--- Dataset Enclosed Below ---

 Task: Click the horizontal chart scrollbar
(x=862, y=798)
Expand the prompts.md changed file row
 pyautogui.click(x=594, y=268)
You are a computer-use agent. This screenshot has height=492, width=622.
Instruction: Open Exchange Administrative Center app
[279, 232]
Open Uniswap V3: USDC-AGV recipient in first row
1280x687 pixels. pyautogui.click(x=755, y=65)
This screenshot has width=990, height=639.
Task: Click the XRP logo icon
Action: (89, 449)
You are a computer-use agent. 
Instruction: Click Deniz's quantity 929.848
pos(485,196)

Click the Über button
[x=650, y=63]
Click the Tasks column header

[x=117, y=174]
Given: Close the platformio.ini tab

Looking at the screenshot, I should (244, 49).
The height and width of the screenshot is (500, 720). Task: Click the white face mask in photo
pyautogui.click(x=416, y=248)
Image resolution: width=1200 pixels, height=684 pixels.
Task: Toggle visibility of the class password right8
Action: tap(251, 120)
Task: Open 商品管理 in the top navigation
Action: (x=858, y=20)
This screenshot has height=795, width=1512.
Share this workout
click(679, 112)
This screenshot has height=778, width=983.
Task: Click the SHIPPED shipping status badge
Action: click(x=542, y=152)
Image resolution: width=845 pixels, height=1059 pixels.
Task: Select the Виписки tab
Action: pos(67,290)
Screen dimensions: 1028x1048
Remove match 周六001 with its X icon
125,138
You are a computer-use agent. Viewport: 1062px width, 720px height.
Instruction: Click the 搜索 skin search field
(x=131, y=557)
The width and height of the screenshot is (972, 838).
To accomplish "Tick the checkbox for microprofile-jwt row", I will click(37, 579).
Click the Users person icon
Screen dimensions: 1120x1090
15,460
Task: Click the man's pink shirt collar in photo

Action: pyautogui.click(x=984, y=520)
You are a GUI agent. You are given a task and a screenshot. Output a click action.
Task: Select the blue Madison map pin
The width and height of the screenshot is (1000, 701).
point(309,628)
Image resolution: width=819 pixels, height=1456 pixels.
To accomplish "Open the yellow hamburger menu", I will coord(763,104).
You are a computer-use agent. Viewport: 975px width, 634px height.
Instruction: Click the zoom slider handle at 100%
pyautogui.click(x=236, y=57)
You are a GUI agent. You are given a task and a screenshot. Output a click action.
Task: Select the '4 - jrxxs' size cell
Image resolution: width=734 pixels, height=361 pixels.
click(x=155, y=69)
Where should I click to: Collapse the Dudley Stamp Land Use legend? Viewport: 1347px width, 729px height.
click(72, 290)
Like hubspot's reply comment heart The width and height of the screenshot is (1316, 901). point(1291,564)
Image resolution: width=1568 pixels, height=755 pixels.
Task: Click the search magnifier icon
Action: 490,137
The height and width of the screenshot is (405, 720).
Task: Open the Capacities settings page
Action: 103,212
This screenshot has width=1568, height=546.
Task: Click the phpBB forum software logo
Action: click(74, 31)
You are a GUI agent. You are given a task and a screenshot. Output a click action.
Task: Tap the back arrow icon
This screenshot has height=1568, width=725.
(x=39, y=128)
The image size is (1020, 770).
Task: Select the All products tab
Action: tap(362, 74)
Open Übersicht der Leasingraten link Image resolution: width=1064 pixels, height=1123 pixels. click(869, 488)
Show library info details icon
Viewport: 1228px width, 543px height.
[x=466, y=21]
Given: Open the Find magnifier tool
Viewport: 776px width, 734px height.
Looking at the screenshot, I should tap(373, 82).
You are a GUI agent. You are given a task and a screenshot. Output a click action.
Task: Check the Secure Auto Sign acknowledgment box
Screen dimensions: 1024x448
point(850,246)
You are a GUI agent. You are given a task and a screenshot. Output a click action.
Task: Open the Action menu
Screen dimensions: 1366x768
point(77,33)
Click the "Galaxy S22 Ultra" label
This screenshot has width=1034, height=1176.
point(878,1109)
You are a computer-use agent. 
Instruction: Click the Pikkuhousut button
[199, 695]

--- End of Enclosed Dataset ---

[What is expected] Go line by line through the records above and copy each one containing "computer".

[Result of this task]
You are a computer-use agent. This screenshot has height=492, width=622.
You are a computer-use agent. 
You are a computer-use agent. Viewport: 1062px width, 720px height.
You are a computer-use agent. Viewport: 975px width, 634px height.
You are a computer-use agent. 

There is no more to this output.